第七話:跳ねる少年
引っ越してきてから、半年がたった。
新しい家に胸を躍らせていたころの気持ちは、もう残っていない。
夜になるたび、どこからともなく聞こえる足音。
誰もいないはずの廊下で、ふいに鳴るきしみ。
最初は「気のせいだ」と笑い飛ばしていた母も、今では小さな物音にいちいち肩をすくめるようになっていた。
ヨシコも同じだった。
トイレに立つだけで、廊下の暗がりが妙に気になってしまう。
用事もないのに、居間の電気をつけっぱなしにしてしまう夜が増えた。
せっかく建てた新居なのに、もう引っ越したい。
そんな言葉が、母とヨシコの口から、何度こぼれたか分からない。
ただ一人、森家の大黒柱だけは違っていた。
「お化けやとか幽霊とか、くだらん妄想や」
ヨシコたちが怖がるたび、父は鼻で笑った。
眉ひとつ動かさず、テレビのチャンネルを変えながら、いつもと変わらぬ調子で言い放つ。
「ビビりすぎや。ようそんなもんで騒げるな」
その頑なさが、心強いような、分かってもらえないような、複雑な気持ちをヨシコに残していた。
そんなある日の夜のことだった。
その日は父の仕事が早く終わり、晩ごはんのときから、いつもより酒のペースが早かった。
顔は真っ赤で、ろれつも少し怪しい。
「飲みすぎとちがう?」
母がそう言うと、父は「こんなん、まだまだや」と笑って、もう一杯注いだ。
やがて、やっと自分の足で歩ける程度まで酔っぱらった父は、いつもより一時間ほど早く、ふらふらと二階の寝室へと上がっていった。
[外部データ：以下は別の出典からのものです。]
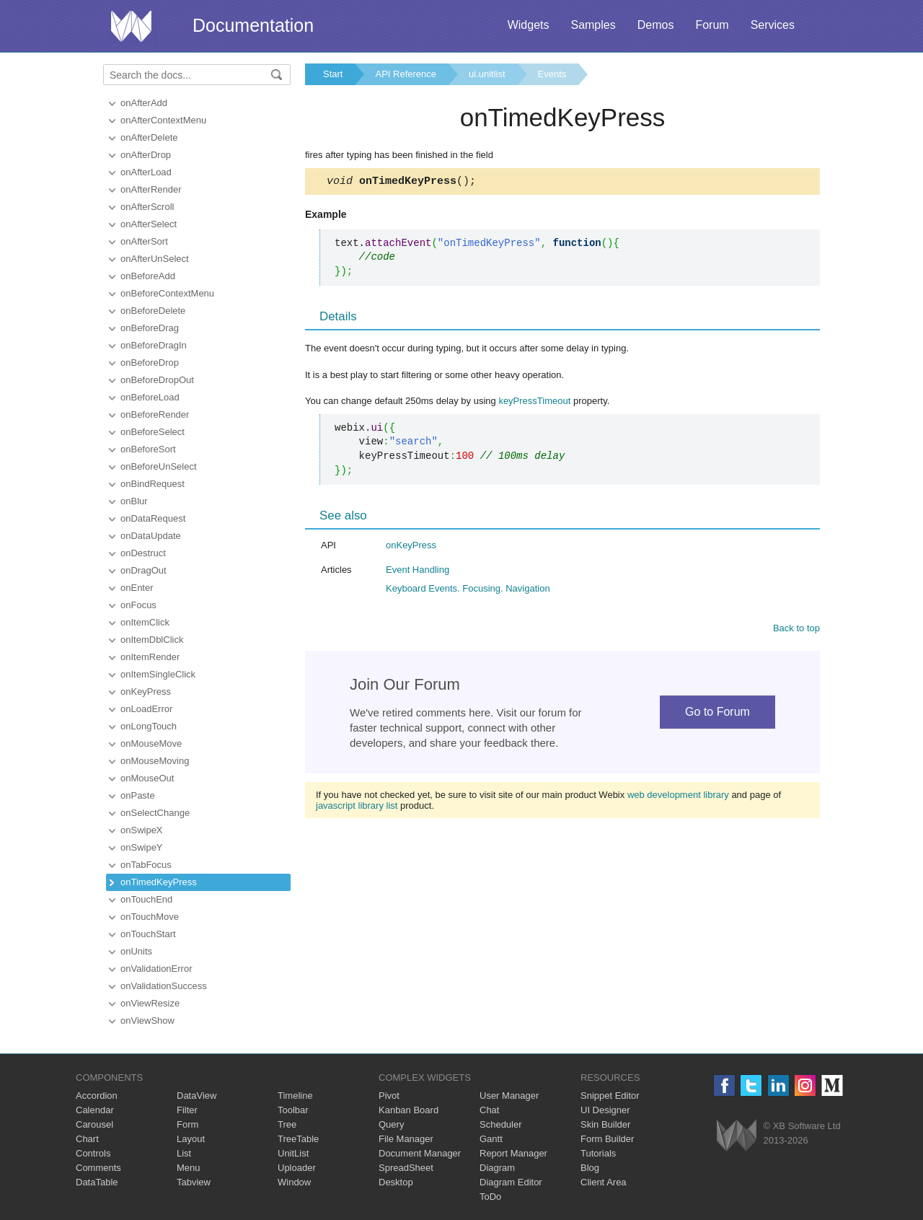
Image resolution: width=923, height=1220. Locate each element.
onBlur (134, 501)
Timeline (295, 1095)
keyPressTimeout (534, 403)
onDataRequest (152, 518)
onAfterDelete (149, 137)
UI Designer (605, 1110)
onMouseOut (147, 778)
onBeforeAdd (147, 276)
そのころ、母とヨシコは一階の居間でテレビを見ていた。
タマはお気に入りのクッションの上で、腹を上に向けて、のびきっている。
テレビの明かりと、冷蔵庫の低い唸り。
いつもと変わらない、夜の空気。
その穏やかさを、突然、二階からの叫び声が切り裂いた。
「なんやー! うぉー!! 〇×▽──!」
意味の分からないうなり声と、叫び声が混ざり合って、家じゅうに響き渡る。
母とヨシコは、思わず顔を見合わせた。
「さすがに飲みすぎたんかな……」
ヨシコがそうつぶやき、立ち上がる。
母は慌てて台所に行き、水差しに冷たい水をたっぷり満たし、コップと一緒にお盆にのせて、ヨシコの後を追った。
ぎしぎしと階段が鳴る。
父の叫び声はもう聞こえない。
その静けさが、かえって不気味だった。
二階の廊下は、しんと静まりかえっていた。
寝室のドアの前で、ヨシコは一度、ごくりとつばを飲み込む。
「お父さん?」
ノックしても返事はない。
ヨシコはそっとドアノブを回し、ゆっくりと扉を開けた。
見えた光景に、思わず息をのむ。
ベッドの上に、父が正座していた。
布団はぐちゃぐちゃに乱れ、枕は床に落ちている。
父はパジャマ姿のまま、ベッドの中央で背筋だけはまっすぐに伸ばし、しかし目の焦点はどこにも合っていない。